__DATASET RECORDS__.
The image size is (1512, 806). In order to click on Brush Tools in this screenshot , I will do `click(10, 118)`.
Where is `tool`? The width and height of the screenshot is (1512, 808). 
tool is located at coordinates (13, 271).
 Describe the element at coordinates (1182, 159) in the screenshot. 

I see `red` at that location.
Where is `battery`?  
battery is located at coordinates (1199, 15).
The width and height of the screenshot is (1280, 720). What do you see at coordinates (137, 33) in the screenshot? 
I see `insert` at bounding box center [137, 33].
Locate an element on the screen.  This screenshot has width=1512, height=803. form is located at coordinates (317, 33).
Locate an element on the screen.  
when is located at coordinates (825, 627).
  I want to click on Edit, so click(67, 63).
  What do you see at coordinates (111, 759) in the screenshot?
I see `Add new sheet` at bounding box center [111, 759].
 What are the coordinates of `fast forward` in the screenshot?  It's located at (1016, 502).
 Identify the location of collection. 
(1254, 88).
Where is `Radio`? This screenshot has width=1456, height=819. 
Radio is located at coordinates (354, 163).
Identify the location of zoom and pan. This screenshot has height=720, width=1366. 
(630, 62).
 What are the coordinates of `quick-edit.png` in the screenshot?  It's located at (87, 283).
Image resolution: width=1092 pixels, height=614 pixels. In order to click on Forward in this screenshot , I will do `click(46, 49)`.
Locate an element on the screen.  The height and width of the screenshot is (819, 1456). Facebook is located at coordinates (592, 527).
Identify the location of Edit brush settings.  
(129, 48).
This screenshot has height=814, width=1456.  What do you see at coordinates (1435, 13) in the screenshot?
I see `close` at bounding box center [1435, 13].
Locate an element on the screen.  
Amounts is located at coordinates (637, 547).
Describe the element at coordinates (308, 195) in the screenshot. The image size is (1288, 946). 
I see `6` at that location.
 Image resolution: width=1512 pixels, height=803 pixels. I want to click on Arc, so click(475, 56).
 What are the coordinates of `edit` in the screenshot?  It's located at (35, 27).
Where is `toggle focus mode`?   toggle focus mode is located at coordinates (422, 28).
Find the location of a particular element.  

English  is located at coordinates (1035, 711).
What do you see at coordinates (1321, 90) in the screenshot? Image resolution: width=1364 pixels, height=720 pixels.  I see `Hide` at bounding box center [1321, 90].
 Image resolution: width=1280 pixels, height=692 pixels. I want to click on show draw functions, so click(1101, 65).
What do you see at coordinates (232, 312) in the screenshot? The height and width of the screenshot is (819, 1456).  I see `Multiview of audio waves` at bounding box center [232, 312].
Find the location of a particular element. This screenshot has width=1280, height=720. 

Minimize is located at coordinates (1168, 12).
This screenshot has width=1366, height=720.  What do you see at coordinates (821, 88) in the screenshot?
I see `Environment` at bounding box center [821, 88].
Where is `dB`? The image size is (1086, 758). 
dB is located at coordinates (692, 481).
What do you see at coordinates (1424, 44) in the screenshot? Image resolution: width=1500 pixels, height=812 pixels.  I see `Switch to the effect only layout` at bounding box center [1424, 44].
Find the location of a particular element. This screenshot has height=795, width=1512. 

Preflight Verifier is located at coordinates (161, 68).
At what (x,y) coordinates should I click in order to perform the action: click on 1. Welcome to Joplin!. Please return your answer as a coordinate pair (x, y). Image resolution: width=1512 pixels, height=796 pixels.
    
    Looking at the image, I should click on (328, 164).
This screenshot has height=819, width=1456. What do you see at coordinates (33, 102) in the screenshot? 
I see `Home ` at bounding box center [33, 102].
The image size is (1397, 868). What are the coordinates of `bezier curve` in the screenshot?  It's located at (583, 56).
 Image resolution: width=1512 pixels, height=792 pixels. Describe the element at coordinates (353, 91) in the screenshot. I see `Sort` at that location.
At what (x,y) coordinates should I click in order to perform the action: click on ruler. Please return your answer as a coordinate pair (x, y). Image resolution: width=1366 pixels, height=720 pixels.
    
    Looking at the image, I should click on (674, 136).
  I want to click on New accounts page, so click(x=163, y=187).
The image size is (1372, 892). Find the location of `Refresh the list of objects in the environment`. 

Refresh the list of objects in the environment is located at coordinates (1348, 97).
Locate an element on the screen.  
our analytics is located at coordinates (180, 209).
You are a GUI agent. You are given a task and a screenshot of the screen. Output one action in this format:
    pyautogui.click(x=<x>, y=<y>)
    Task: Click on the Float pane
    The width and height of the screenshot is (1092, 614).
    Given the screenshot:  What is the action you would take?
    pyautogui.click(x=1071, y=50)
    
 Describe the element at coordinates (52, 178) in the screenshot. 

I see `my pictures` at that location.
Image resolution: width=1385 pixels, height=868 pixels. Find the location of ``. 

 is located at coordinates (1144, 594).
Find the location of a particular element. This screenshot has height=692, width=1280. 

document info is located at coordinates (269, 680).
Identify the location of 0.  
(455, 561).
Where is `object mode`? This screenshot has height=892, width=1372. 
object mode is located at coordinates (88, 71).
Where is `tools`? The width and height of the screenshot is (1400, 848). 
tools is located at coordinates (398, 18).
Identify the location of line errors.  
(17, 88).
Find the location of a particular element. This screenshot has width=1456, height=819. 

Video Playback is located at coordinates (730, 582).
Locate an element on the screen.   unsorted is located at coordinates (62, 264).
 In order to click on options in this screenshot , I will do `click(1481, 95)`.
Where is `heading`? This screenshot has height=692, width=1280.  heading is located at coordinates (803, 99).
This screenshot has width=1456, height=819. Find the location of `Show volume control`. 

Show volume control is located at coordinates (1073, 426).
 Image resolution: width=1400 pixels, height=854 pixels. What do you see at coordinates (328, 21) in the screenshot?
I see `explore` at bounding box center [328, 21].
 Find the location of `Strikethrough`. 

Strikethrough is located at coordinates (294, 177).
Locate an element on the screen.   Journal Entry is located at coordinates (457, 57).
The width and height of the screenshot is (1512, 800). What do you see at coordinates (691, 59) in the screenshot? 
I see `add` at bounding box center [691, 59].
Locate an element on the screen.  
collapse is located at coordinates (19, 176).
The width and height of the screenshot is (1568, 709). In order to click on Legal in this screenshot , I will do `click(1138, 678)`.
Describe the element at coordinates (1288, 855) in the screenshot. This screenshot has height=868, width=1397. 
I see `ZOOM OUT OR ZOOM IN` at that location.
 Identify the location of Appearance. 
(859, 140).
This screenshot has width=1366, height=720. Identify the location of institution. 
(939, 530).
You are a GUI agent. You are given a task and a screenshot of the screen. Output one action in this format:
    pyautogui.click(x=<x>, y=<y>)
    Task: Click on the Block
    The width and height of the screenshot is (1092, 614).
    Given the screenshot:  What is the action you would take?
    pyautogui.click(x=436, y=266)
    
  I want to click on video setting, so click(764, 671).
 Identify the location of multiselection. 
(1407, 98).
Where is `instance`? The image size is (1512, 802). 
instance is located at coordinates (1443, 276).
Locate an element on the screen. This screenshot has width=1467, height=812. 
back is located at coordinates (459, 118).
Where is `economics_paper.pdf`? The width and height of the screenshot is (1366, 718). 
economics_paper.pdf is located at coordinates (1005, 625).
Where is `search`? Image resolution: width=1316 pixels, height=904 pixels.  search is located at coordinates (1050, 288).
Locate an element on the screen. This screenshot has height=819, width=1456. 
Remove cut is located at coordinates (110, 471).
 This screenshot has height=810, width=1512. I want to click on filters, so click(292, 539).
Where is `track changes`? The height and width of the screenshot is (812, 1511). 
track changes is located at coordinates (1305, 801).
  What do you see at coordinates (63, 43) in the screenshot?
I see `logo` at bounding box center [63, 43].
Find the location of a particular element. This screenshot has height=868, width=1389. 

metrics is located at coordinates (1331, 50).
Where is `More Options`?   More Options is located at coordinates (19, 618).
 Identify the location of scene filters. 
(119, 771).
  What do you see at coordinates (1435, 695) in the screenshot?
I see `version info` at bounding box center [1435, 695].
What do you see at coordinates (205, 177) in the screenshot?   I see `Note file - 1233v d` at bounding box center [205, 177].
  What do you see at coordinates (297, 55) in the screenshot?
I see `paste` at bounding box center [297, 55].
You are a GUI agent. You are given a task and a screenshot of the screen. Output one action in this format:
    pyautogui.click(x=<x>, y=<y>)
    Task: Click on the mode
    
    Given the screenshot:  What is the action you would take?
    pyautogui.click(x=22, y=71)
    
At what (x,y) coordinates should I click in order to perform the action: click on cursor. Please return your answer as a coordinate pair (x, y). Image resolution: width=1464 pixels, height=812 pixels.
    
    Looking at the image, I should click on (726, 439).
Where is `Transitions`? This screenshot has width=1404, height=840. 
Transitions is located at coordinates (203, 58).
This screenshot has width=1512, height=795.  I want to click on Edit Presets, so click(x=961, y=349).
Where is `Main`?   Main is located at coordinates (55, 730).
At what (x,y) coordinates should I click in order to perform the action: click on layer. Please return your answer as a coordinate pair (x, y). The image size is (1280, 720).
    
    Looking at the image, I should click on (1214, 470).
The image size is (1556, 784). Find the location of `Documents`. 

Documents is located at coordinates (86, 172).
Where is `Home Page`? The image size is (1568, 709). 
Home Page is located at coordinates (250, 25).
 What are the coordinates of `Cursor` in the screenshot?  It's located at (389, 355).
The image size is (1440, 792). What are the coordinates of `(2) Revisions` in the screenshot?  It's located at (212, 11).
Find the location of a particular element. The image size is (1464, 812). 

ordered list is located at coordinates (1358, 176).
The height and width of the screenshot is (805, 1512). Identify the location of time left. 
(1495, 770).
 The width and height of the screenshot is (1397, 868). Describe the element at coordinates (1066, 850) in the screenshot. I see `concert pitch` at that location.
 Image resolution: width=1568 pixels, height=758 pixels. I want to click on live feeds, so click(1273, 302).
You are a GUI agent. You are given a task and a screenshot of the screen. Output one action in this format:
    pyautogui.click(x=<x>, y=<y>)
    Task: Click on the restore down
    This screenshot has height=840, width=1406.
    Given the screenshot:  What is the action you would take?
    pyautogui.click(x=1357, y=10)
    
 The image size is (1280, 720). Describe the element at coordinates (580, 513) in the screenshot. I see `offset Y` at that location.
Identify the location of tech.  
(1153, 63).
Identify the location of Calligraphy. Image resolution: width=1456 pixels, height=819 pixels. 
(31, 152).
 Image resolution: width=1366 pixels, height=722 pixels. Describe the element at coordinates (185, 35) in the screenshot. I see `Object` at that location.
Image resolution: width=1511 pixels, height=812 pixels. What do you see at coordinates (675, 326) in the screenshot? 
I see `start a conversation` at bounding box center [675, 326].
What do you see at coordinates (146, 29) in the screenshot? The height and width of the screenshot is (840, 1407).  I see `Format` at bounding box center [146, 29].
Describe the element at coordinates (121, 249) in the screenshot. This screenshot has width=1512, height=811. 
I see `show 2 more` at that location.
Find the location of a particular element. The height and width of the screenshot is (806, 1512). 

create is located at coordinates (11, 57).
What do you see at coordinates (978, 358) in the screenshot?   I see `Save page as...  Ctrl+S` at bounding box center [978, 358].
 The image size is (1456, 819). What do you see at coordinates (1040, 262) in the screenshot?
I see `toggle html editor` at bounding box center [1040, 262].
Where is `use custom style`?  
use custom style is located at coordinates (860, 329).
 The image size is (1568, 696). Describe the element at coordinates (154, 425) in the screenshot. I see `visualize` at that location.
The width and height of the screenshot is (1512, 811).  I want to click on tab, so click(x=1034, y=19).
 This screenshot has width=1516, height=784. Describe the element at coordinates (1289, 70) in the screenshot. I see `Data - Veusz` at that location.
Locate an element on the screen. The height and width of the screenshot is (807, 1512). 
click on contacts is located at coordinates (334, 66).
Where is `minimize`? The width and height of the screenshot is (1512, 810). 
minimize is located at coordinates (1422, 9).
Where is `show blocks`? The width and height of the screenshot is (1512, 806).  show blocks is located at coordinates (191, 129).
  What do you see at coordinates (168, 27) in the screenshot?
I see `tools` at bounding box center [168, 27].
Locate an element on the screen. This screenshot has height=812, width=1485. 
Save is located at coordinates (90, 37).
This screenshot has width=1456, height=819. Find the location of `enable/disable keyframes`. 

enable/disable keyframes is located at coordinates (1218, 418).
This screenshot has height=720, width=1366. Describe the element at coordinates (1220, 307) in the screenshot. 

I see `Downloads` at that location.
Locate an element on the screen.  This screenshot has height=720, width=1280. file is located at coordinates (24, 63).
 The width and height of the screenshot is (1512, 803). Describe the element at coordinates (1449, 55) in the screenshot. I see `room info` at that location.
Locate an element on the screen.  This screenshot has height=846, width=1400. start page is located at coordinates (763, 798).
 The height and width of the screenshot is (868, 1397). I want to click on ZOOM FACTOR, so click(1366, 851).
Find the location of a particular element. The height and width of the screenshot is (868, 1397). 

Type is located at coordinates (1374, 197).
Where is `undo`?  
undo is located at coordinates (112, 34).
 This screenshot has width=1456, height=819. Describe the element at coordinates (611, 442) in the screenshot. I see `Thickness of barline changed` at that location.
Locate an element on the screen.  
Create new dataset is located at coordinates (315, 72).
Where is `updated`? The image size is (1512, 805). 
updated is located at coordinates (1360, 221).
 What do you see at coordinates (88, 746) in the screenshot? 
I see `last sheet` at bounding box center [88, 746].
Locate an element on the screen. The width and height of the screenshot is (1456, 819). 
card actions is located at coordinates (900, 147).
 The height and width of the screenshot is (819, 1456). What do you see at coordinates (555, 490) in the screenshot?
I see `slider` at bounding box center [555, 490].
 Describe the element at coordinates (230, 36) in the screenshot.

__YOUR TASK__.
Change "screenshot" to "image" in everything from the line containing "The width and height of the screenshot is (1512, 800)." down to the line containing "The width and height of the screenshot is (1568, 709).". Give those lines back with nothing else altered.

__SOLUTION TO THE EXERCISE__.
The width and height of the image is (1512, 800). What do you see at coordinates (691, 59) in the image? 
I see `add` at bounding box center [691, 59].
Locate an element on the screen.  
collapse is located at coordinates (19, 176).
The width and height of the image is (1568, 709). In order to click on Legal in this image , I will do `click(1138, 678)`.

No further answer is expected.